**What is being asked**
Read through the material below and find each line that has the word "agent"; copy it.

- - -

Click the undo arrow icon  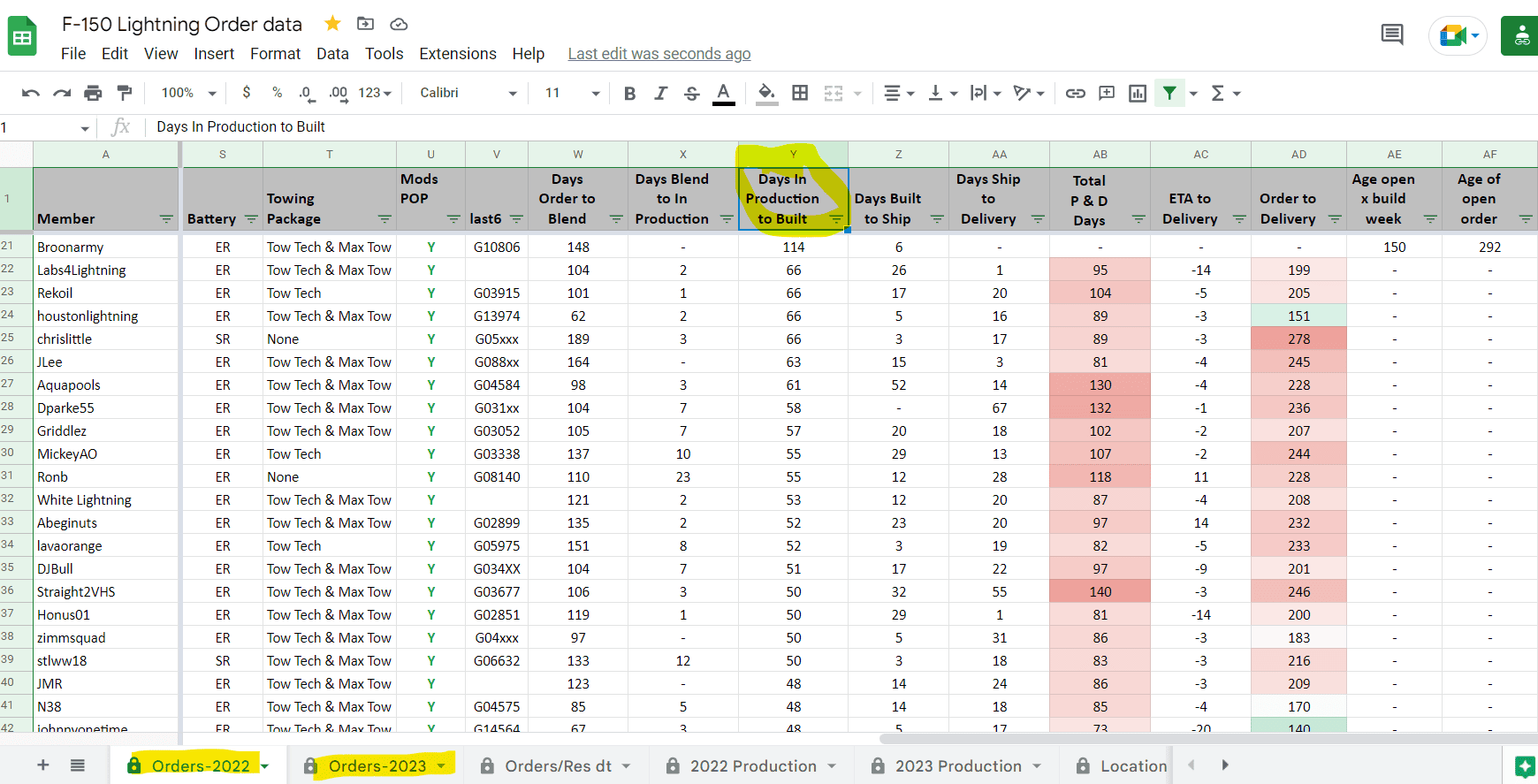coord(30,93)
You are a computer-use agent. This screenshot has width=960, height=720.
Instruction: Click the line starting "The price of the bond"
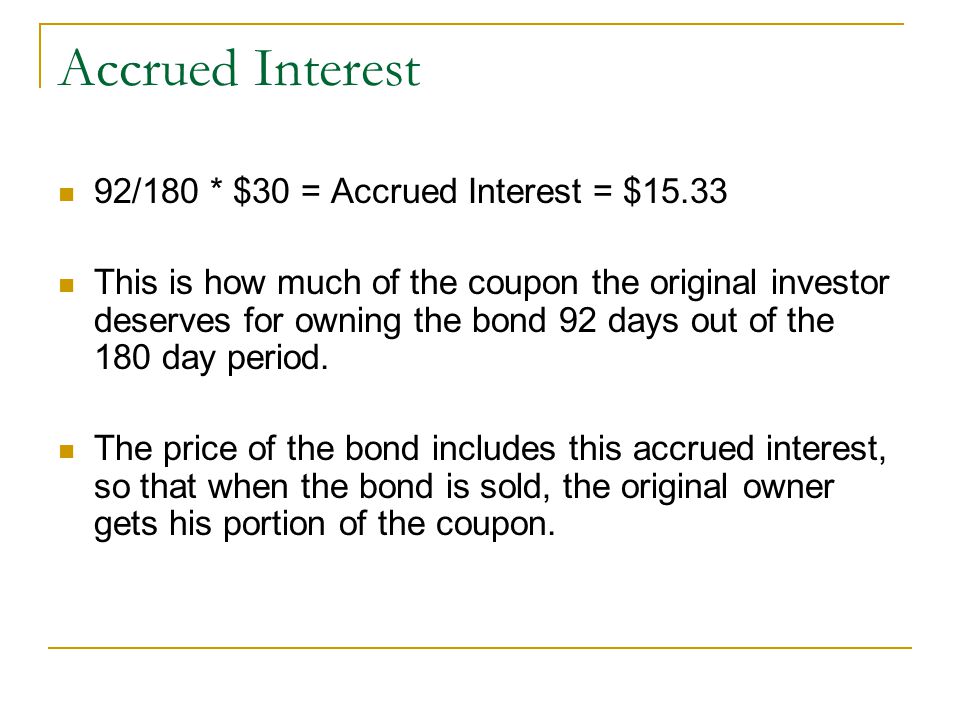click(x=490, y=449)

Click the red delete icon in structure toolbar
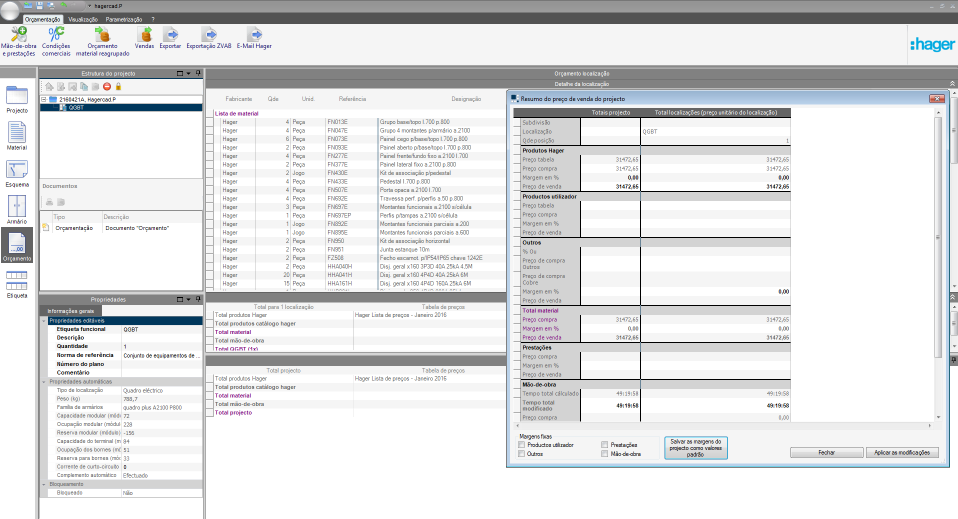107,87
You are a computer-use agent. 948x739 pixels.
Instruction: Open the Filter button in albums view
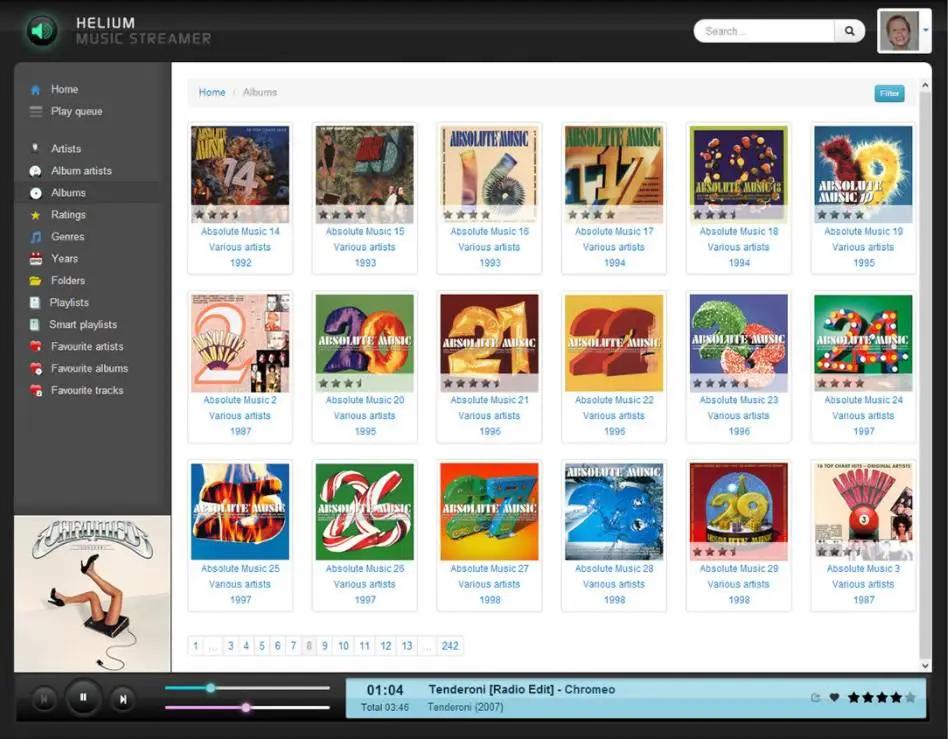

- - -

**Reply to the exercise**
You are a computer-use agent. This screenshot has width=960, height=720.
You are a computer-use agent. 948x739 pixels.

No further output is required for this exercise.